Work to be completed: Each line from the one containing "रसुवाको बाढीले विद्युत" through the final line below must be reproduced exactly, and no others.

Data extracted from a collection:
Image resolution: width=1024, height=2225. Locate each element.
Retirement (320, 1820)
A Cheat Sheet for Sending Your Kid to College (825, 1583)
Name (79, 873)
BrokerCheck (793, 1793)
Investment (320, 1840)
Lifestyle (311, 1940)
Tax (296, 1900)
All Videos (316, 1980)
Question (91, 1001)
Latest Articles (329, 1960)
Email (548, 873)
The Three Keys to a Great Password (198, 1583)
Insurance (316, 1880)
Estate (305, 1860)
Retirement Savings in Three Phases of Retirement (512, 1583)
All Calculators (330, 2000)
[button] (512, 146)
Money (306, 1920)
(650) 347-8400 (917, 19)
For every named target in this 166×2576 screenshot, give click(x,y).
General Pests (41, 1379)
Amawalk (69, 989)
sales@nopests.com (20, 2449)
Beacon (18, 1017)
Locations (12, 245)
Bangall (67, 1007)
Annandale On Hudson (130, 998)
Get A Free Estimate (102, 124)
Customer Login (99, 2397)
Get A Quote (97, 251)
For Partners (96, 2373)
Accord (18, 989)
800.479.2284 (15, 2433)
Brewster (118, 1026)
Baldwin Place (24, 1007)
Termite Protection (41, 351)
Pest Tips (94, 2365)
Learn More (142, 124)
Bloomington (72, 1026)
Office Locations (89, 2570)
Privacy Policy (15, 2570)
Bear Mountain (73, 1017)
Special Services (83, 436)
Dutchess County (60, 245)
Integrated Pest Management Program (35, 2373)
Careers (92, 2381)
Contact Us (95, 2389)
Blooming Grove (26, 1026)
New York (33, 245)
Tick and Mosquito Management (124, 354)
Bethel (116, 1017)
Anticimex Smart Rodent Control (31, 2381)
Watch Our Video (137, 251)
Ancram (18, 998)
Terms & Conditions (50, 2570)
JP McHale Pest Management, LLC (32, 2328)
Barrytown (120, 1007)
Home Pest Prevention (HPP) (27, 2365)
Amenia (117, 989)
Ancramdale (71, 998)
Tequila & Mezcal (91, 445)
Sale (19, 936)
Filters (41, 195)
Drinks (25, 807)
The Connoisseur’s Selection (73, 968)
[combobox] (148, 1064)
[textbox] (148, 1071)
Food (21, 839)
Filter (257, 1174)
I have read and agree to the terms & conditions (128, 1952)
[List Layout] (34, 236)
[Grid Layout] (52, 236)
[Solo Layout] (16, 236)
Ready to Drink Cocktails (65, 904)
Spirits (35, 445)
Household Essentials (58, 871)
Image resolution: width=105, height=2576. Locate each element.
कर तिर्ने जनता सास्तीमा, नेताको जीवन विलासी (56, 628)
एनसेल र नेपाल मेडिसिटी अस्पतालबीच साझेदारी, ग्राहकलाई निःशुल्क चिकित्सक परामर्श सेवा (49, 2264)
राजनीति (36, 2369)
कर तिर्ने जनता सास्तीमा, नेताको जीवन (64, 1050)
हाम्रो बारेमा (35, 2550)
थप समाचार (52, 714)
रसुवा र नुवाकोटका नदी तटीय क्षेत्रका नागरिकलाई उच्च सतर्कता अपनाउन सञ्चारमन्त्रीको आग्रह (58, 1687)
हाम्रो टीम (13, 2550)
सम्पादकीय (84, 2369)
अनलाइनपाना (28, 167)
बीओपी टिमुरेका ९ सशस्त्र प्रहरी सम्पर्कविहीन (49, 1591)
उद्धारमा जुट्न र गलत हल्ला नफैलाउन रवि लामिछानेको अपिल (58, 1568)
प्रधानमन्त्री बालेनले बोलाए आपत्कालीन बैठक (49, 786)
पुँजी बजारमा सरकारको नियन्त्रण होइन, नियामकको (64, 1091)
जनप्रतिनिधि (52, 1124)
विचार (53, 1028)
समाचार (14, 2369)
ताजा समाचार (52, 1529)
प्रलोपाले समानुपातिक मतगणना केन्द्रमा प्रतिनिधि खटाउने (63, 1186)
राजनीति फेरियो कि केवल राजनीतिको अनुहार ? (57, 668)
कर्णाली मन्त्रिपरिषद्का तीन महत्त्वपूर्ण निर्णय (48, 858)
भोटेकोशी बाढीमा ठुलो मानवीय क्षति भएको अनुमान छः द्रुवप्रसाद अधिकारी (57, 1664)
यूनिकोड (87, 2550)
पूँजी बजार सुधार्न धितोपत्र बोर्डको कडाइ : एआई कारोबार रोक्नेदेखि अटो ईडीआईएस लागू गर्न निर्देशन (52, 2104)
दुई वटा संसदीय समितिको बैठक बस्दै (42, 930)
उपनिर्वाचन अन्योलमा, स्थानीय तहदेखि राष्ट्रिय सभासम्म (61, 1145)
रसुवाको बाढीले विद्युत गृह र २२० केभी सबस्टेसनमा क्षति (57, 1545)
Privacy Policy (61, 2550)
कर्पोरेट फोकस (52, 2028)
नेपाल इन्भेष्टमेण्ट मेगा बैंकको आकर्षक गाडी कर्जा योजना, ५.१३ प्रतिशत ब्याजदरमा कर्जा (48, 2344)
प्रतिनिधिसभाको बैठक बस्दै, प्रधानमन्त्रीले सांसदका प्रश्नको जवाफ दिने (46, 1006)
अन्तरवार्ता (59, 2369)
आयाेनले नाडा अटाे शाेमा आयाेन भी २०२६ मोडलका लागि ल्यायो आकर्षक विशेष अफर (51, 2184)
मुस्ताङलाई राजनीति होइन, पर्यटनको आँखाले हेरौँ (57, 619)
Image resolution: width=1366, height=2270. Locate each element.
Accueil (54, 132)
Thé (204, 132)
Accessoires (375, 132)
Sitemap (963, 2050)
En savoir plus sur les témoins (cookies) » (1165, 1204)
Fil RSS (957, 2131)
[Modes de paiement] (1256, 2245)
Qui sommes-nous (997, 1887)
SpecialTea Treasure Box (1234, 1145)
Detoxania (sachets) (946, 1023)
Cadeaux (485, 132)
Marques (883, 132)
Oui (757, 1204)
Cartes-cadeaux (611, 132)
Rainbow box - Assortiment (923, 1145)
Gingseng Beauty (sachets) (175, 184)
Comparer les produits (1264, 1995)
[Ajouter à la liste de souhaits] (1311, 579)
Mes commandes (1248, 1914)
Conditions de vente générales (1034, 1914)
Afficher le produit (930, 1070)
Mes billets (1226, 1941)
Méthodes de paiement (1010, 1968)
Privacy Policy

Your response:
रसुवाको बाढीले विद्युत गृह र २२० केभी सबस्टेसनमा क्षति (57, 1545)
Privacy Policy (61, 2550)
कर्पोरेट फोकस (52, 2028)
नेपाल इन्भेष्टमेण्ट मेगा बैंकको आकर्षक गाडी कर्जा योजना, ५.१३ प्रतिशत ब्याजदरमा कर्जा (48, 2344)
प्रतिनिधिसभाको बैठक बस्दै, प्रधानमन्त्रीले सांसदका प्रश्नको जवाफ दिने (46, 1006)
अन्तरवार्ता (59, 2369)
आयाेनले नाडा अटाे शाेमा आयाेन भी २०२६ मोडलका लागि ल्यायो आकर्षक विशेष अफर (51, 2184)
मुस्ताङलाई राजनीति होइन, पर्यटनको आँखाले हेरौँ (57, 619)
Image resolution: width=1366, height=2270. Locate each element.
Accueil (54, 132)
Thé (204, 132)
Accessoires (375, 132)
Sitemap (963, 2050)
En savoir plus sur les témoins (cookies) » (1165, 1204)
Fil RSS (957, 2131)
[Modes de paiement] (1256, 2245)
Qui sommes-nous (997, 1887)
SpecialTea Treasure Box (1234, 1145)
Detoxania (sachets) (946, 1023)
Cadeaux (485, 132)
Marques (883, 132)
Oui (757, 1204)
Cartes-cadeaux (611, 132)
Rainbow box - Assortiment (923, 1145)
Gingseng Beauty (sachets) (175, 184)
Comparer les produits (1264, 1995)
[Ajouter à la liste de souhaits] (1311, 579)
Mes commandes (1248, 1914)
Conditions de vente générales (1034, 1914)
Afficher le produit (930, 1070)
Mes billets (1226, 1941)
Méthodes de paiement (1010, 1968)
Privacy Policy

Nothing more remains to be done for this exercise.